4) Tell them ‘the check’s in the mail’ and wait for their response
5) Send them a check on your mother’s closed account and tell them it’s their fault if it goes ‘boeing, boeing, boeing’
6) Send them a bag of sand and a hammer and tell them to ‘go pound sand up their ass’
Seriously,
You have our best wishes for a pleasant and active retirement and a painless resolution of the boeing claim.
@10, @11: OTOH, I couldn’t wait to stop doing only mildly interesting work and attending soporific meetings. So much that when the $$$ looked right, I informed my manager that I’d be leaving in about eight month’s time, so if by chance some head-count reduction thing came along before then….which it did about four months later, and I got over a year’s worth in severance. Which was 12 years ago, and since then I’ve gotten a BA, done a bunch of stuff (and more planned) across about three hobbies, traveled a bit (and more planned), taught myself (basic) Latin, read a lot….there aren’t enough hours in a day.
I’m pretty sure that PZ will find plenty to occupy himself. He seems like that kind of person.
Congratulations! You’re going to enjoy retirement. I know I am.
The pandemic pretty much retired me early. Now my time is entirely my own, and I can get on with the truly important work of my life. All that important stuff that I do now. Yeah, stuff. That I do. So much stuff. I can’t begin to tell you.
@1 Walter Solomon: “ What are they gonna do — drop an airplane on your head?”

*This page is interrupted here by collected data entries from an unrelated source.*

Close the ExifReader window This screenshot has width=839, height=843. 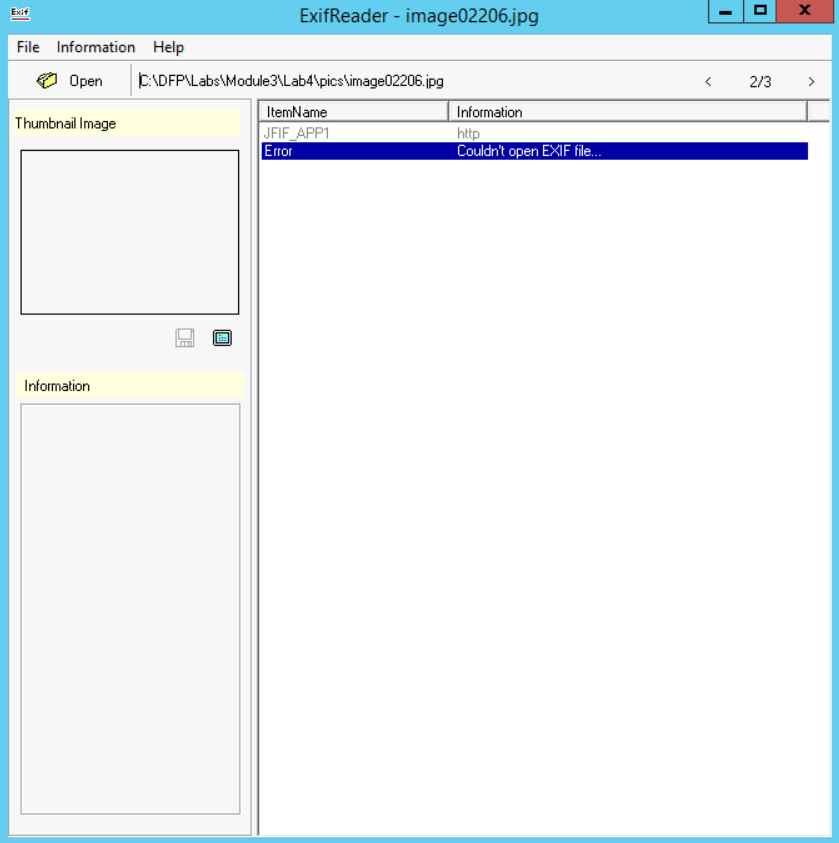805,11
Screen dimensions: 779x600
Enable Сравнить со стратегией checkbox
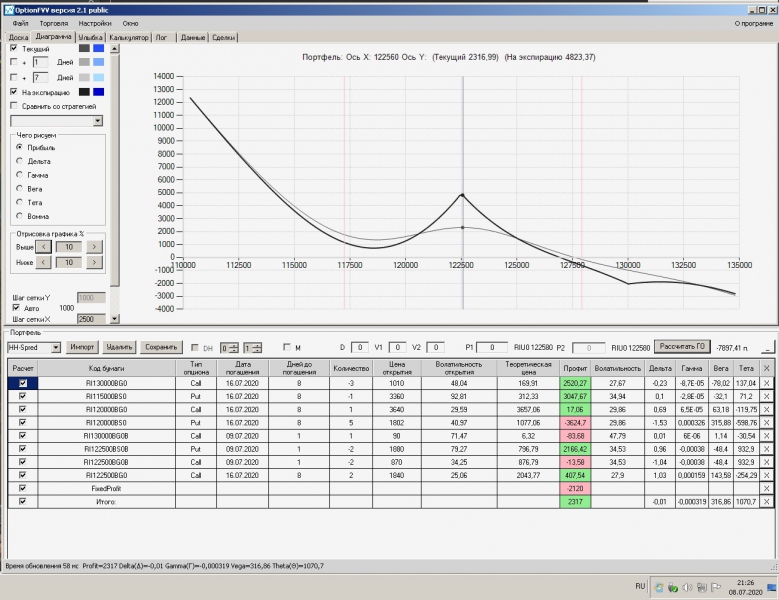coord(14,105)
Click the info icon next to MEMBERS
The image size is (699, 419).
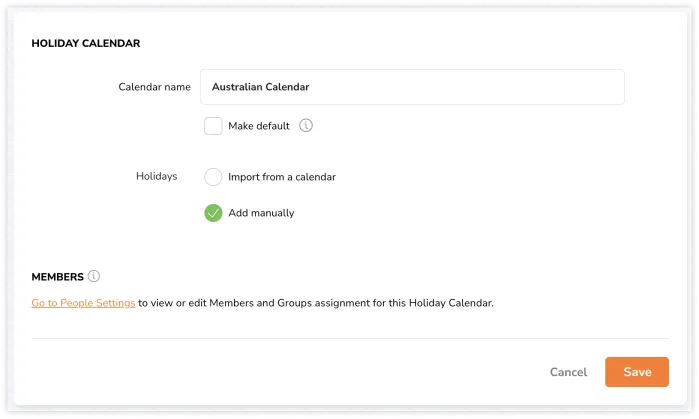(94, 276)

Well, this is Boeing he’s talking about. They seem to be better than they should be at dropping airplanes out of the sky. But to the larger point, even without a lawyer you can pester them for documentation about the error and make them work for their money to the point where they may just change their mind. That has worked for me before. “I dispute that this debt is accurate; please send me written documentation via certified mail to this address:…”. And once you retire you will have plenty of time to write annoying letters to follow up on whatever they send you.